This year’s theme for the Washington State Holocaust Education Resource Center’s Jacob Friedman Writing and Art Contest was “With My Own Eyes: As a student of the Holocaust, you are now a witness.” Below are some of the winners, judged on submissions from all around Washington State.
First place, 5th–6th grade writing
“Just as Nobel Peace Prize winner and Holocaust survivor Elie Wiesel wrote in ‘Night’ that ‘anyone who does not remember (the dead) betrays them again,’ Borowski too commented on the duty we are faced with in the eyes of hatred, injustice, or persecution. Namely, we are to act. To do something, anything, to raise one’s head up and yell, ‘stop this madness’…for the sake of humanity; for the sake of how we wish to be remembered long after we’re gone.”
—Madison Gruenig, Finch Elementary School, Spokane. 6th Grade.
1st Place, 5th/6th Grade Art
Carl Schildkraut, Congregation Kol Ami, Woodinville.

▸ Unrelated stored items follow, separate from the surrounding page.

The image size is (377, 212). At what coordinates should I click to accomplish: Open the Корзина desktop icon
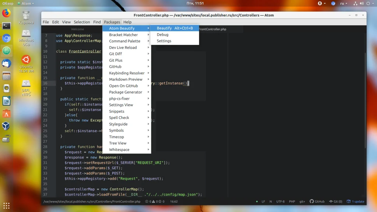tap(26, 17)
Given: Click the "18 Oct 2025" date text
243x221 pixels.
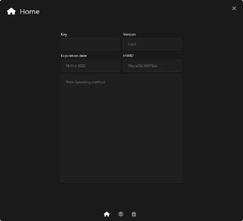Looking at the screenshot, I should pos(76,66).
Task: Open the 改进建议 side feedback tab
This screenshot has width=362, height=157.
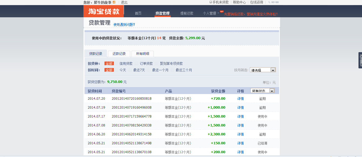Action: pos(360,60)
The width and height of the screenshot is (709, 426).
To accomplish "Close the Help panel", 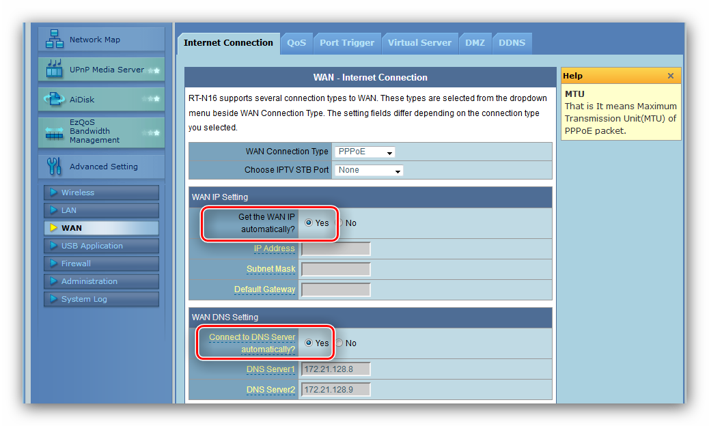I will click(x=670, y=76).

Third place, 7th–8th grade writing
“Injustice simply means lack of justice. Often it is carried out by taking rights away from people. The Holocaust is not the only instance of injustice. It has happened throughout history. Examples include events like South African Apartheid (1948-1994), Indian Removal Act (1830), Japanese internment (1942-1944) and segregation of non-whites in America (1900s–late 1960s), to name a few. Injustice can be caused by several social factors like jealousy, paranoia and anger. One thing society can do to combat injustice is have equality, justice and racial tolerance taught in schools, so that future generations are less prone to repeat the same mistakes.”

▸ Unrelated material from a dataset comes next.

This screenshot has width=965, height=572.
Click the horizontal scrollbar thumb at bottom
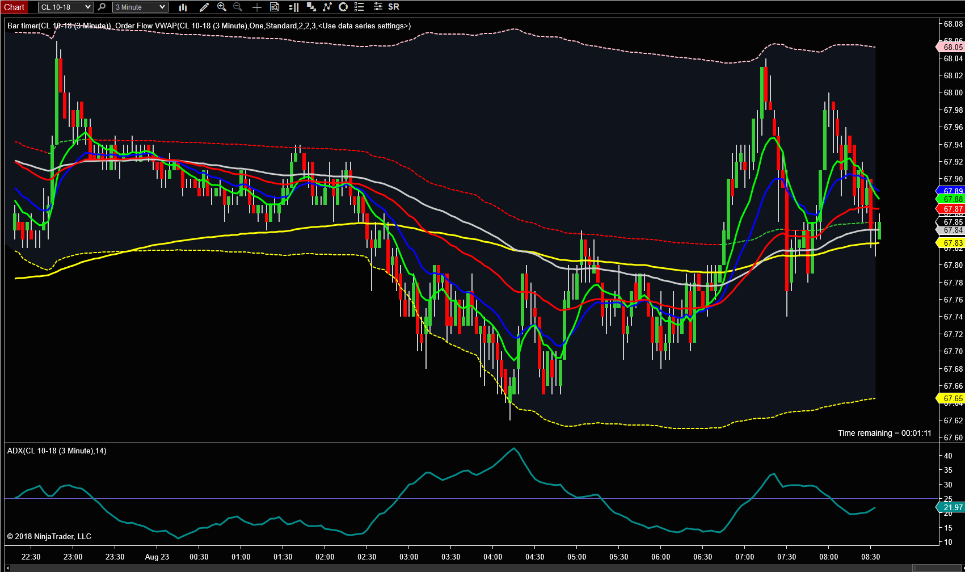point(937,568)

—Ehmer Anwar Taj, Beaver lake Middle School, Issaquah. 8th Grade.
2nd Place, 7th–8th Grade Art
Sarah Turner, Meridian Middle School, Kent.
Second place, 9th–12th grade writing
“There is a reason we all have had a chance to step into Elie Wiesel’s shoes. It is not just to gain more knowledge of the Holocaust, but to gain knowledge and awareness that we can step up and no longer be bystanders as we watch another person or ourselves be hurt and persecuted by someone else. Having read his story gives me the choice to not be the same person I was before, oblivious to others around me; instead I can be a ‘Juliek.’ Someone who is secure in myself and will not give up who I am for anyone. Not taking that forward step is just as bad as being a perpetrator. I have witnessed hatred and to not do something would put me in denial. I was given a voice for a reason, and it is my obligation to testify and share what I have learned from Elie Wiesel’s testimony, so another person is able to find the light at the end of the tunnel, just as I have.”
—Emily Hensler, Spanaway Lake High School, Spanaway. 10th Grade.
1st Place, 9th–12th Grade Art:
Aliyah Steiner, Redmond High School, Redmond.